Festival del film Locarno: la paura di Pippo Delbono

Pippo Delbono non è soltanto un uomo di teatro. Con La Paura, film interamente girato col telefonino, firma il suo terzo lungometraggio dopo Guerra, premiato con il David di Donatello per il miglior documentario di lungometraggio nel 2004, e Il Grido, del 2006.
Ospite al Festival del Film di Locarno 2009, Pippo Delbono presentandosi alla stampa si definisce varie volte “buddista” omettendo gli altri due termini con i quali è solito definirsi, omosessuale e sieropositivo.
La sua voce fuoricampo al funerale del ragazzo di colore ucciso perché aveva rubato una scatola di biscotti definisce il Belpaese un “paese di m. …”. E’ polemico con l’italia e con le leggi che regolamentano gli extracomunitari e la sicurezza.
Usa le immagini intime del suo ventre ripreso dall’alto che respirando si dilata e si restringe, quelle di Bobo, l’attore sordomuto che vive con lui mentre fa la doccia, di due bambini con i loro cani all’interno di un campo rom, e l’interno surreale di un museo parigino con gli animali imbalsamati bruciati dal fuoco e per lui morti due volte e varie riprese di programmi televisivi delle reti italiane.
“Il film La paura è nato da un’apparente casualità – spiega – mai avrei pensato di realizzare un film con il cellulare che consideravo uno strumento per gli sms dei ragazzini.”

Cosa ti ha fatto decidere di realizzare un film con il telefonino?
Quando la Poket Film mi ha fatto questa proposta, da buon ligure la prima cosa che mi ha attirato è stato di poterlo usare gratis in Francia. Utilizzandolo ho scoperto che le riprese prendevano una pasta pittorica e la qualità dell’immagine mi ha fatto decidere di realizzare il film. Riprendo seguendo sceneggiature segrete, siamo circondati da storie e il cinema ne cerca i legami. La paura nasce da un dolore collettivo, dal sentirsi in mezzo a qualcosa che fa male.
Avere un telefono portatile (mi si è rotto lo sportellino, non vi dico la marca anche perché non mi pagano) mi ha permesso di muovermi senza invadenza, solo con la mia persona. Arrivavo in un campo rom o a un funerale coglievo le emozioni dei presenti senza imbarazzarli. E’ stato come avere un piccolo bloc notes.
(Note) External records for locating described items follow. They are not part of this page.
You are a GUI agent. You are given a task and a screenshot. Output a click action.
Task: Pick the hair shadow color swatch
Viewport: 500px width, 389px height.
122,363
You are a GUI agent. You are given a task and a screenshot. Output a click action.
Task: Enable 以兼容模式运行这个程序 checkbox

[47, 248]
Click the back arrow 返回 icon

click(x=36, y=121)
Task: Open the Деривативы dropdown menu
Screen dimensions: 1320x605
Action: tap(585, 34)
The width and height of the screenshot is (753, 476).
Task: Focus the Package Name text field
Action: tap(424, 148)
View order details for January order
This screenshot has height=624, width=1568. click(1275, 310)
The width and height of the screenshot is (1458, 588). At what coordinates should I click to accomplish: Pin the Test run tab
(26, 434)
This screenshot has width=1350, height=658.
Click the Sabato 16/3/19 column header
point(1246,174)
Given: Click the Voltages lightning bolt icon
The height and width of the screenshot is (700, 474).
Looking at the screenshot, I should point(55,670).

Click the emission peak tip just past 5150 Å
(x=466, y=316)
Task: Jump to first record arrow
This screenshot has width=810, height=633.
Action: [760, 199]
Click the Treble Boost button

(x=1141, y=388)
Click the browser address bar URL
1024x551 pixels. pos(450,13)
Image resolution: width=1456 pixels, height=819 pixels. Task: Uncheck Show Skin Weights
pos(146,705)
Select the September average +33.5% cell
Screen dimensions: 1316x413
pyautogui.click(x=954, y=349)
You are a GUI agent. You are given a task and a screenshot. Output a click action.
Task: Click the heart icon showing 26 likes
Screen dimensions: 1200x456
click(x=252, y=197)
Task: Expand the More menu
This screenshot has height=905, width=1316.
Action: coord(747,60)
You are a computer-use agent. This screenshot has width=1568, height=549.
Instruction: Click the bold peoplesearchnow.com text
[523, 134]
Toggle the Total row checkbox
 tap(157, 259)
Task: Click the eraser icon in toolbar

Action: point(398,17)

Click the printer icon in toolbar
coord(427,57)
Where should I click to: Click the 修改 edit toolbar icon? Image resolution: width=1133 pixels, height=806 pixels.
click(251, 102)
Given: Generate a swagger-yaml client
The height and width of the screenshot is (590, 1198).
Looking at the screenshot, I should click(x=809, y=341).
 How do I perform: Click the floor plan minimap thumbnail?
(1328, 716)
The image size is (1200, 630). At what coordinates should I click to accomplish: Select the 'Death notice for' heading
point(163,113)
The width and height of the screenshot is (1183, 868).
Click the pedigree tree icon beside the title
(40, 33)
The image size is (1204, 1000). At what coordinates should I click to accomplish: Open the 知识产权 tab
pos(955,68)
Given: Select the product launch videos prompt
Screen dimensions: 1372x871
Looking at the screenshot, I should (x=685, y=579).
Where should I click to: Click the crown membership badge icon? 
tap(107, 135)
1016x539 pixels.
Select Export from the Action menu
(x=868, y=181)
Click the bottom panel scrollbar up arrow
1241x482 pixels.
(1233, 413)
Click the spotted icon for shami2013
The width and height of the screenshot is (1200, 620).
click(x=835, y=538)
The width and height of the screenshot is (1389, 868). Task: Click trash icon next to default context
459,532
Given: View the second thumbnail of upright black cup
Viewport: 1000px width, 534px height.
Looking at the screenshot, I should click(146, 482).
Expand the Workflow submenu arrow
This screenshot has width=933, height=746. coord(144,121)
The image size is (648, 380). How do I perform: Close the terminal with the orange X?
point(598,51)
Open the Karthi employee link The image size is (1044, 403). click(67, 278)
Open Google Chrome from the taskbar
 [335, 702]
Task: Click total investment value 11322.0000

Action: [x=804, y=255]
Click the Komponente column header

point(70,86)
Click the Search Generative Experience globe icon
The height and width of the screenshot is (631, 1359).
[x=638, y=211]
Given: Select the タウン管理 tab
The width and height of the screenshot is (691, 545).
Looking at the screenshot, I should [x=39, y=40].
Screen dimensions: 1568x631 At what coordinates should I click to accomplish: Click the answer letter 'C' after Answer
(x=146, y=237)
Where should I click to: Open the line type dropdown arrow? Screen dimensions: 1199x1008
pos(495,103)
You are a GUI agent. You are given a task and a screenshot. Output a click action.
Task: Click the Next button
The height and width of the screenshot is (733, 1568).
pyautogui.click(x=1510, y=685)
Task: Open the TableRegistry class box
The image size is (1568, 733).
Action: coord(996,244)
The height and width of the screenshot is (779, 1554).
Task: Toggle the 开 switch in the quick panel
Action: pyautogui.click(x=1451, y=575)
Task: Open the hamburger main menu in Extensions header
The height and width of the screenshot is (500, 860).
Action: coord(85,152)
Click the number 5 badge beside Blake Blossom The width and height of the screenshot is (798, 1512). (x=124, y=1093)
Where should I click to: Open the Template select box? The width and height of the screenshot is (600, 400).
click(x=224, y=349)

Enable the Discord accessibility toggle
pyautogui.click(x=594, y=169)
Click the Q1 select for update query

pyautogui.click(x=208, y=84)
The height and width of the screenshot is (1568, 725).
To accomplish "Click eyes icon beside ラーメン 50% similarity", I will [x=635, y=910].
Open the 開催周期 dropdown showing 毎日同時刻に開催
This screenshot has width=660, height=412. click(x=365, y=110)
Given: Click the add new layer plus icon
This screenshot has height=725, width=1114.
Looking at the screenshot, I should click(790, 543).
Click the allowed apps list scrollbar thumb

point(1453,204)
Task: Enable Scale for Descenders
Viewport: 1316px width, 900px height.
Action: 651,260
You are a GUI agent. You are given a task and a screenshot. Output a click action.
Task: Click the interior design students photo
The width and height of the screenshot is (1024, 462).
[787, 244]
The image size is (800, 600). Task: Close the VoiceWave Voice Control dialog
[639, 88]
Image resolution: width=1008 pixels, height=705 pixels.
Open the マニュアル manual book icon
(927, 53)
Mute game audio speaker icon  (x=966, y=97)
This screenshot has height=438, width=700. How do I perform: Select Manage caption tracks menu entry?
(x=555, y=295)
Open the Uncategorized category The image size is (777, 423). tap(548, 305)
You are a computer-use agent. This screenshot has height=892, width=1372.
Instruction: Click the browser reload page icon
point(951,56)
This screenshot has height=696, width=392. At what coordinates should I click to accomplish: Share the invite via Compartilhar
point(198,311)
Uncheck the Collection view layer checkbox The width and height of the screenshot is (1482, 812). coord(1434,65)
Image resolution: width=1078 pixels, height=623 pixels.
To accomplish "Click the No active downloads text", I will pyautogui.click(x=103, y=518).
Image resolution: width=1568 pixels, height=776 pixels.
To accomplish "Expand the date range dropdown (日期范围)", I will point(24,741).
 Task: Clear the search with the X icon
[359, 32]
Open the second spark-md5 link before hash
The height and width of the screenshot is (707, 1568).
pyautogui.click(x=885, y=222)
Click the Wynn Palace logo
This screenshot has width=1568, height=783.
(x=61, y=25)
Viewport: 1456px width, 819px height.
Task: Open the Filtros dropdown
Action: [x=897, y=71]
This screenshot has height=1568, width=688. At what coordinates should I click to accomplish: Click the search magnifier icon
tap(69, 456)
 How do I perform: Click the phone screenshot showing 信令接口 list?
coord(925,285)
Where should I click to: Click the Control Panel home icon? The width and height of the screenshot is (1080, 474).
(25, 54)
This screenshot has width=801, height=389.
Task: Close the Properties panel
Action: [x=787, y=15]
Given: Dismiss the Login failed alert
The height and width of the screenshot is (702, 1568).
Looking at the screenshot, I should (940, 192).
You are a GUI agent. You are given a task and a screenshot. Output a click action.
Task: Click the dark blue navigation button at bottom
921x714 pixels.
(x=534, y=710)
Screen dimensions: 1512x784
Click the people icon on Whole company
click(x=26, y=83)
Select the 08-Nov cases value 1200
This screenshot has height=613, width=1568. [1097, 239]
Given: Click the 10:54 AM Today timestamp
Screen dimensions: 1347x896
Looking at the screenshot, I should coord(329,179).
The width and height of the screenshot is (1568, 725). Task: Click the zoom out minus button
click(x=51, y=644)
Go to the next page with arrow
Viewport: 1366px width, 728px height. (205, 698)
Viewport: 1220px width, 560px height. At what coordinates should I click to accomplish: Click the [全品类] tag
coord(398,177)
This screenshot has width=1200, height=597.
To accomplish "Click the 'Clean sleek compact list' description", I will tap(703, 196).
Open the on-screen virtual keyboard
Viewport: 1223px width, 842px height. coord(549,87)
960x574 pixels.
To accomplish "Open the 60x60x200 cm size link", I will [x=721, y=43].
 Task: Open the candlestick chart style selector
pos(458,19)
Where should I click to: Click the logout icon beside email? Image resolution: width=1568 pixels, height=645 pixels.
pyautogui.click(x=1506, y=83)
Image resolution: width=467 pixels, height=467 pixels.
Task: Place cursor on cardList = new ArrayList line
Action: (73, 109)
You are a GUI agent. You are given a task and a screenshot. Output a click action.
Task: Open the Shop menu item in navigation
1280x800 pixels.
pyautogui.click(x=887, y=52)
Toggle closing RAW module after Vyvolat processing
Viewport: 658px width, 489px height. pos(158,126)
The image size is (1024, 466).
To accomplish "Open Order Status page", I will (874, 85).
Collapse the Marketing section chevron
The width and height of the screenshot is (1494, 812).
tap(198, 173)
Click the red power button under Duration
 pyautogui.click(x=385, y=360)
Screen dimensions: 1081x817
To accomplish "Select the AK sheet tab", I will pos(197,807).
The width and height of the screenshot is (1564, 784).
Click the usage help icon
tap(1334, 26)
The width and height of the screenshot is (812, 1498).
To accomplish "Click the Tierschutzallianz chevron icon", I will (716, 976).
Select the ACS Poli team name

Hai un metodo di lavorazione?
Ho dato preziosità al momento di accendere la camera, Ho raccontato solo ciò che avevo la necessità di raccontare, una notte, un risveglio, un attimo. Al montaggio mi sono ritrovato con 4 ore di riprese, mentre per La Guerra avevo 95 ore e per Il Grido ne avevo 40. Mi sono mosso nelle riprese anche utilizzando il mio corpo come in una danza, una tecnica appresa non il buddismo.
Ho passato una settimana vicino a Bobo, l’attore sordomuto che vive in casa mia da quando è uscito da un ospedale psichiatrico e che guarda la TV senza audio. Ho guardato con lui la TV italiana, che solitamente la mia generazione non guarda: ora però con la crisi e i teatri vuoti almeno 30 milioni di persone la guardano. Pasolini diceva che la TV sarebbe diventata la dittatura del nostro paese e aveva ragione.

Perché questa denuncia sociale?
Dovremmo riprenderci il coraggio della rabbia. Il mio è uno sguardo nel campo. E’ preoccupante che oggi la contestazione venga anche da uomini tradizionalmente di destra, quali Luca Barbareschi, Gianni Alemanno e Gianfranco Fini. Non so se serva dire che l’Italia è un paese di m…. ma io lo faccio. Si dice che il volo di una farfalla possa scatenare un uragano negli USA…Grazie ai telefonini abbiamo visto persone torturate e massacrate in Iran e Birmania.